BEGIN Supplied material

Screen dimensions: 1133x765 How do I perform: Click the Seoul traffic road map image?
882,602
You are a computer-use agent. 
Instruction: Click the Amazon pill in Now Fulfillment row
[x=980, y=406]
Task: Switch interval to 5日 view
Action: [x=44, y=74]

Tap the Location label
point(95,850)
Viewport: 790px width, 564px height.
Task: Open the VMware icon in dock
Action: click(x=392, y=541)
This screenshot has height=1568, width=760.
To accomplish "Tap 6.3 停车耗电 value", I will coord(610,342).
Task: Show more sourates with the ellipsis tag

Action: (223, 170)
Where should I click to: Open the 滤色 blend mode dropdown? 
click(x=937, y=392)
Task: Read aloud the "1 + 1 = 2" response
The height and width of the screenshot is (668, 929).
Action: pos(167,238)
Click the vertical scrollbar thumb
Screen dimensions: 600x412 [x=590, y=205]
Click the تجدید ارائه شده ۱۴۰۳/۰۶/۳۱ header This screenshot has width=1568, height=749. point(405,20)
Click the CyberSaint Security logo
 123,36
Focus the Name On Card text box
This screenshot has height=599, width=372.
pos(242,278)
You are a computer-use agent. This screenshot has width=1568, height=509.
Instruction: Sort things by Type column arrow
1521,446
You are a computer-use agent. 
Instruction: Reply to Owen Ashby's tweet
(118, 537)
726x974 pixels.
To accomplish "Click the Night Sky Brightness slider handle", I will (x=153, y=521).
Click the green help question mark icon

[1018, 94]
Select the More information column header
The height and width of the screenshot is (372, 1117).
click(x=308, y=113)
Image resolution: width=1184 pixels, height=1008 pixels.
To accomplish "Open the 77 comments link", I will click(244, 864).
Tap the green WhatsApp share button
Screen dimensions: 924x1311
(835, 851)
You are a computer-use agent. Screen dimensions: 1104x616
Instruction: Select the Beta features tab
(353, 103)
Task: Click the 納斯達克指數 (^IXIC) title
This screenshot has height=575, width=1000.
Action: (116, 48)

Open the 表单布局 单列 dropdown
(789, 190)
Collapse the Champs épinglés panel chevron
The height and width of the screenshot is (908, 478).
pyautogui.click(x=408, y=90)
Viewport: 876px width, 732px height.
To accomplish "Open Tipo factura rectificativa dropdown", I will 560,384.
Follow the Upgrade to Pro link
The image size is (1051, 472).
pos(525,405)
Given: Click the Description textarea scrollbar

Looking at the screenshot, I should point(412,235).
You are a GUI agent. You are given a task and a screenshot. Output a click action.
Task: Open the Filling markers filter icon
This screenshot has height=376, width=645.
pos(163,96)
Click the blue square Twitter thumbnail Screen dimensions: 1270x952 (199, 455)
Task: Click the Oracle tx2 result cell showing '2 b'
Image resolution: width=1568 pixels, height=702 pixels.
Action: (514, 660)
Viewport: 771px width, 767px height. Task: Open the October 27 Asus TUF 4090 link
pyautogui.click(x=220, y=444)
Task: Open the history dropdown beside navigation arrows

END Supplied material

**Exercise prompt:** Output the complete set of records word for word.

**Response for this exercise:**
Screen dimensions: 1133x765 How do I perform: Click the Seoul traffic road map image?
882,602
You are a computer-use agent. 
Instruction: Click the Amazon pill in Now Fulfillment row
[x=980, y=406]
Task: Switch interval to 5日 view
Action: [x=44, y=74]

Tap the Location label
point(95,850)
Viewport: 790px width, 564px height.
Task: Open the VMware icon in dock
Action: click(x=392, y=541)
This screenshot has height=1568, width=760.
To accomplish "Tap 6.3 停车耗电 value", I will coord(610,342).
Task: Show more sourates with the ellipsis tag

Action: (223, 170)
Where should I click to: Open the 滤色 blend mode dropdown? 
click(x=937, y=392)
Task: Read aloud the "1 + 1 = 2" response
The height and width of the screenshot is (668, 929).
Action: pos(167,238)
Click the vertical scrollbar thumb
Screen dimensions: 600x412 [x=590, y=205]
Click the تجدید ارائه شده ۱۴۰۳/۰۶/۳۱ header This screenshot has width=1568, height=749. point(405,20)
Click the CyberSaint Security logo
 123,36
Focus the Name On Card text box
This screenshot has height=599, width=372.
pos(242,278)
You are a computer-use agent. This screenshot has width=1568, height=509.
Instruction: Sort things by Type column arrow
1521,446
You are a computer-use agent. 
Instruction: Reply to Owen Ashby's tweet
(118, 537)
726x974 pixels.
To accomplish "Click the Night Sky Brightness slider handle", I will (x=153, y=521).
Click the green help question mark icon

[1018, 94]
Select the More information column header
The height and width of the screenshot is (372, 1117).
click(x=308, y=113)
Image resolution: width=1184 pixels, height=1008 pixels.
To accomplish "Open the 77 comments link", I will click(244, 864).
Tap the green WhatsApp share button
Screen dimensions: 924x1311
(835, 851)
You are a computer-use agent. Screen dimensions: 1104x616
Instruction: Select the Beta features tab
(353, 103)
Task: Click the 納斯達克指數 (^IXIC) title
This screenshot has height=575, width=1000.
Action: (116, 48)

Open the 表单布局 单列 dropdown
(789, 190)
Collapse the Champs épinglés panel chevron
The height and width of the screenshot is (908, 478).
pyautogui.click(x=408, y=90)
Viewport: 876px width, 732px height.
To accomplish "Open Tipo factura rectificativa dropdown", I will 560,384.
Follow the Upgrade to Pro link
The image size is (1051, 472).
pos(525,405)
Given: Click the Description textarea scrollbar

Looking at the screenshot, I should point(412,235).
You are a GUI agent. You are given a task and a screenshot. Output a click action.
Task: Open the Filling markers filter icon
This screenshot has height=376, width=645.
pos(163,96)
Click the blue square Twitter thumbnail Screen dimensions: 1270x952 (199, 455)
Task: Click the Oracle tx2 result cell showing '2 b'
Image resolution: width=1568 pixels, height=702 pixels.
Action: (514, 660)
Viewport: 771px width, 767px height. Task: Open the October 27 Asus TUF 4090 link
pyautogui.click(x=220, y=444)
Task: Open the history dropdown beside navigation arrows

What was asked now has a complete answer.